───── DOKUMEN SUMBER ─────

Baca! Baca! Baca! Lalu, jadilah Anda orang yang berperadaban!

Seri Kearifan Wong Cilik
MAS PENEWU MENGRITIK PENGUASA

Selasa, 09 November 2010

Oleh Nurul H. Maarif*

Harimau mati meninggalkan belang. Gajah mati meninggalkan gading. Mbah Marijan wafat mewariskan apa?

Gunung Merapi, di Magelang Jawa Tengah, telah benar-benar meletus (26/10/2010). Mbah Marijanpun, “jimat” penunggu Merapi telah pergi selamanya, mengiringi letusan itu. Puluhan pengikut setianya, juga turut serta pergi bersamanya dihantar panasnya Wedus Gembel. Selamat jalan Mbah! Surga menunggumu, Mas Penewu!

Lantas, apa yang diwariskan sosok kepercayaan Sri Sultan Hamengku Buwono IX itu? Tentu saja, bukan harta yang ditinggalkannya. Bukan pula tahta yang disisakannya. Pun bukan teori-teori kegunungapian yang canggih-akademis. Sebagai orang lereng gunung yang apa adanya, semua itu tak dipunyainya.

Di atas semua itu, ada hikmah penting darinya yang terus-menerus didaur ulang dan direproduksi media massa; baik cetak maupun televisi, di seluruh penjuru negeri. Bahkan orang kecil di warung-warung kopipun terus membincangkannya. Apalagi Si Mbah menghembuskan nafas pemungkas (konon) dalam kondisi bersujud menghamba-Nya.

───── BARIS YANG DITAMPILKAN ─────

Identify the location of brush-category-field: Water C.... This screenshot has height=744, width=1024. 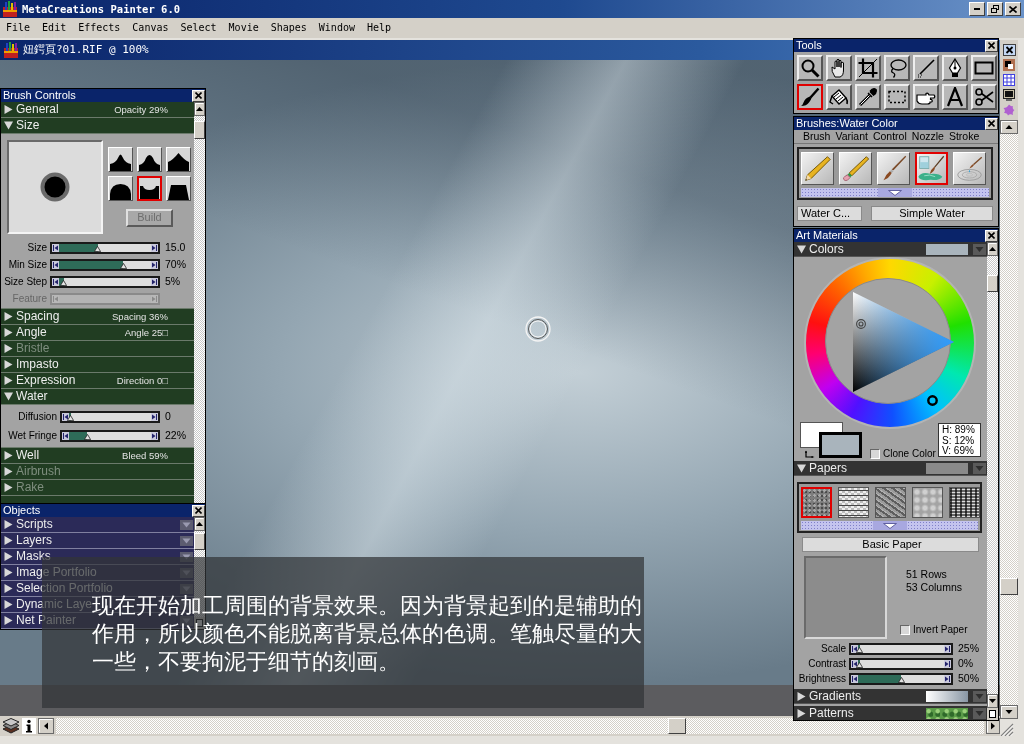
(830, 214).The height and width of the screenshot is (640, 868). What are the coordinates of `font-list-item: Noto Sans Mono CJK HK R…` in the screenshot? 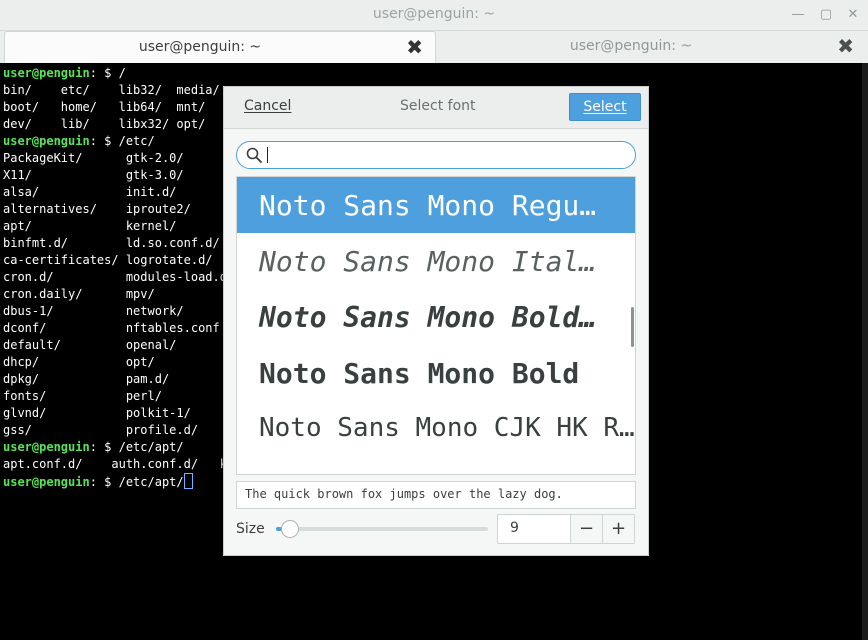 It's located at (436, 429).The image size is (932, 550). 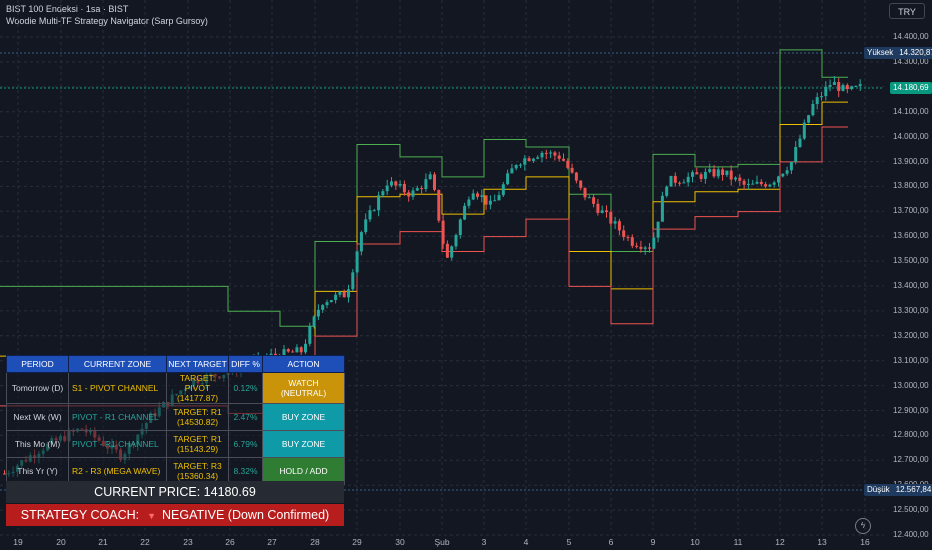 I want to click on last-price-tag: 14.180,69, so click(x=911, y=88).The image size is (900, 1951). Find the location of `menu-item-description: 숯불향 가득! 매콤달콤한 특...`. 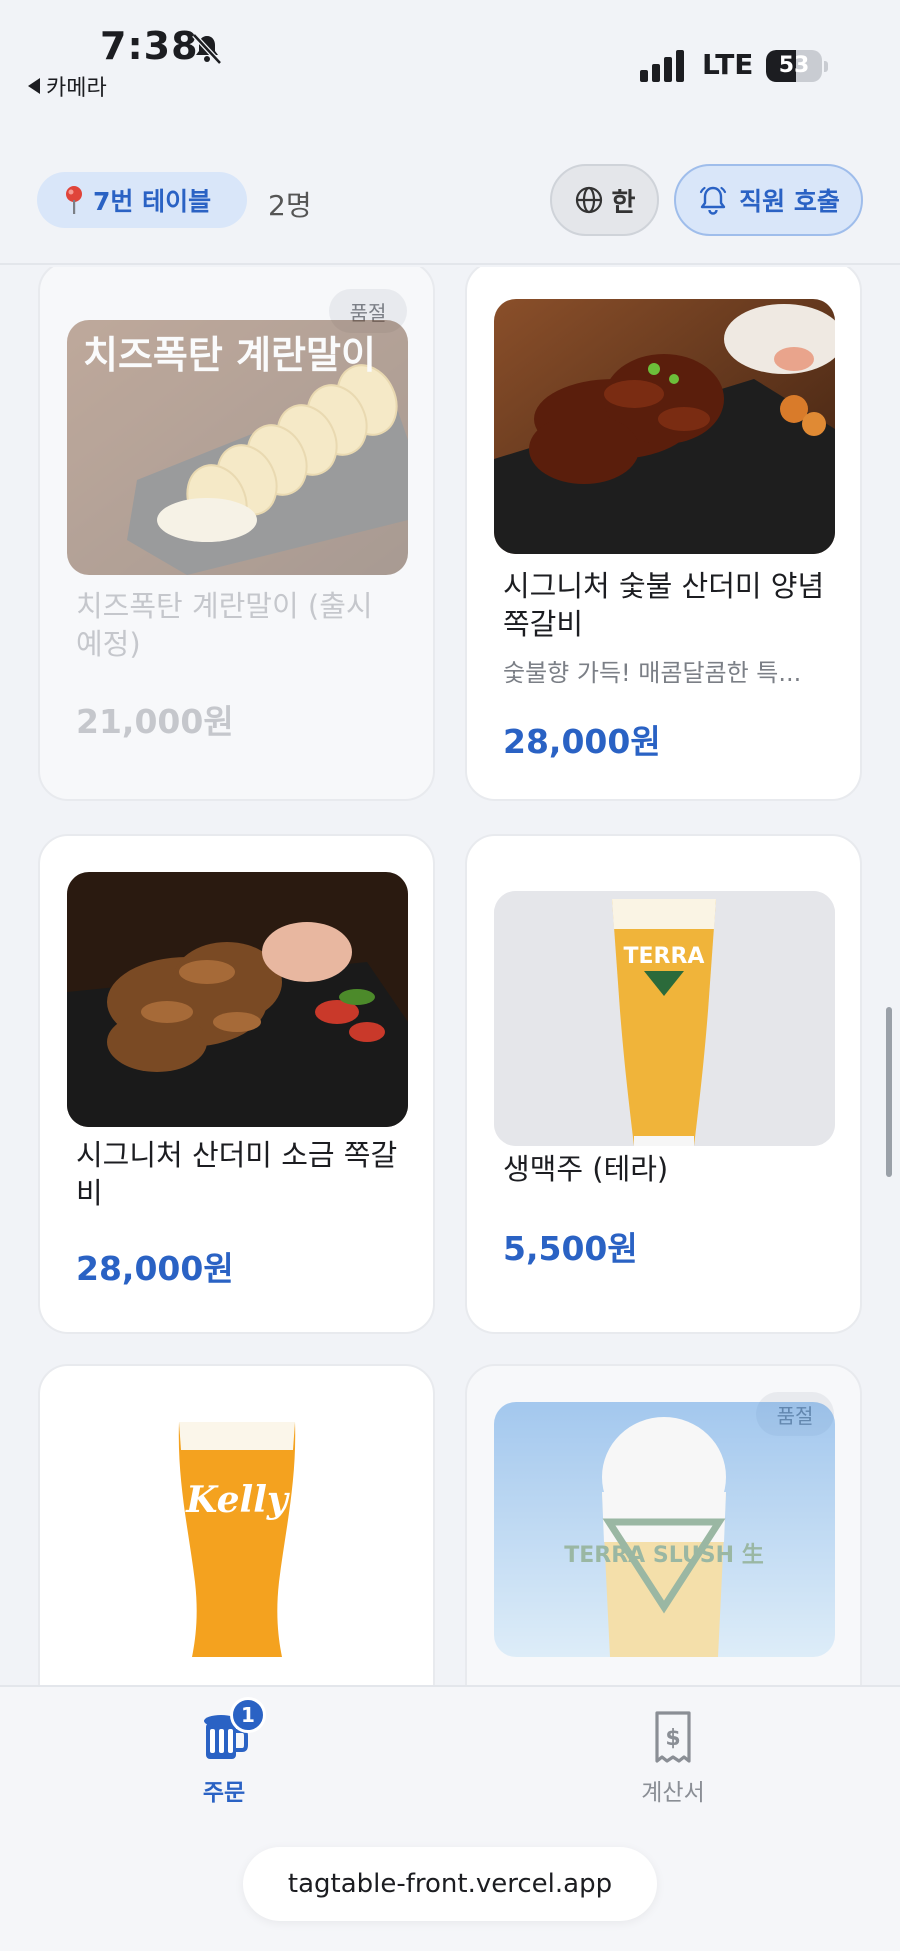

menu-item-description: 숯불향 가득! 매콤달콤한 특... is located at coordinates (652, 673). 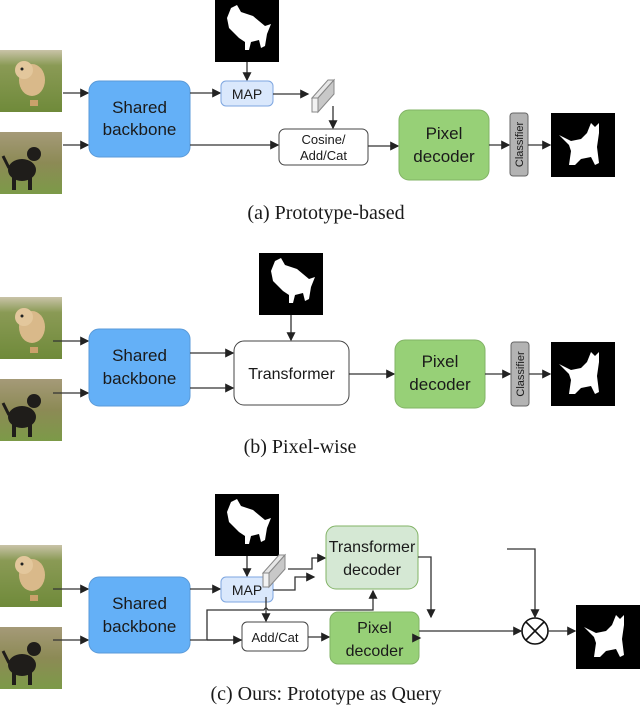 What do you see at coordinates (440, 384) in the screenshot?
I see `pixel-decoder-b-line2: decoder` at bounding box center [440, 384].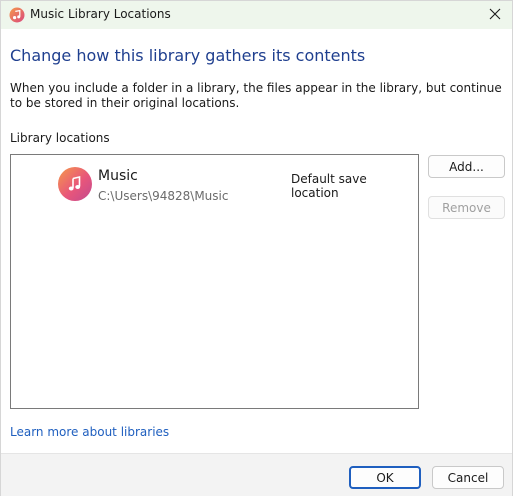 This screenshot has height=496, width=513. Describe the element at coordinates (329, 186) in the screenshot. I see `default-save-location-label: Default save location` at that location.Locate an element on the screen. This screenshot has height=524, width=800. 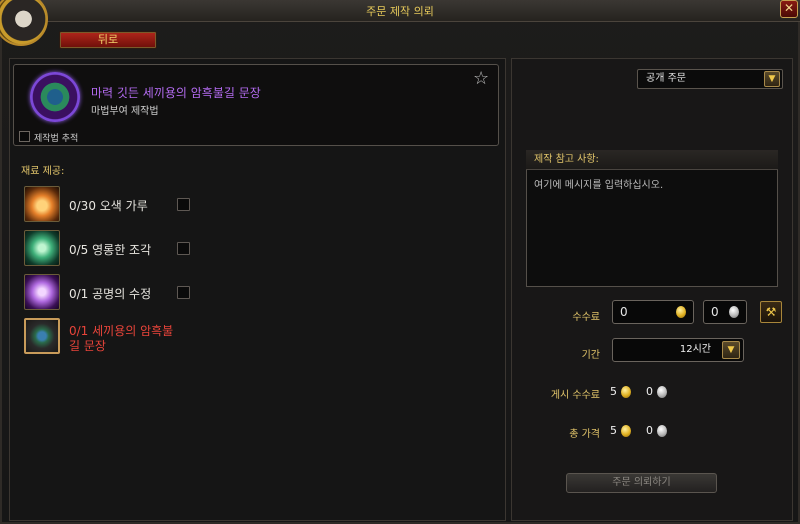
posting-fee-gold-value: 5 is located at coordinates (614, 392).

─────

**PEKERJAAN YANG DIMINTA**
Tulis ulang bagian teks tentang Mbah Marijan di atas, mulai dari "Selasa, 09 November" dan berakhir pada "menunggumu, Mas Penewu!", dengan mengganti nama "Wedus Gembel" menjadi "awan panas".

**JAWABAN SOAL INI**
Selasa, 09 November 2010

Oleh Nurul H. Maarif*

Harimau mati meninggalkan belang. Gajah mati meninggalkan gading. Mbah Marijan wafat mewariskan apa?

Gunung Merapi, di Magelang Jawa Tengah, telah benar-benar meletus (26/10/2010). Mbah Marijanpun, “jimat” penunggu Merapi telah pergi selamanya, mengiringi letusan itu. Puluhan pengikut setianya, juga turut serta pergi bersamanya dihantar panasnya awan panas. Selamat jalan Mbah! Surga menunggumu, Mas Penewu!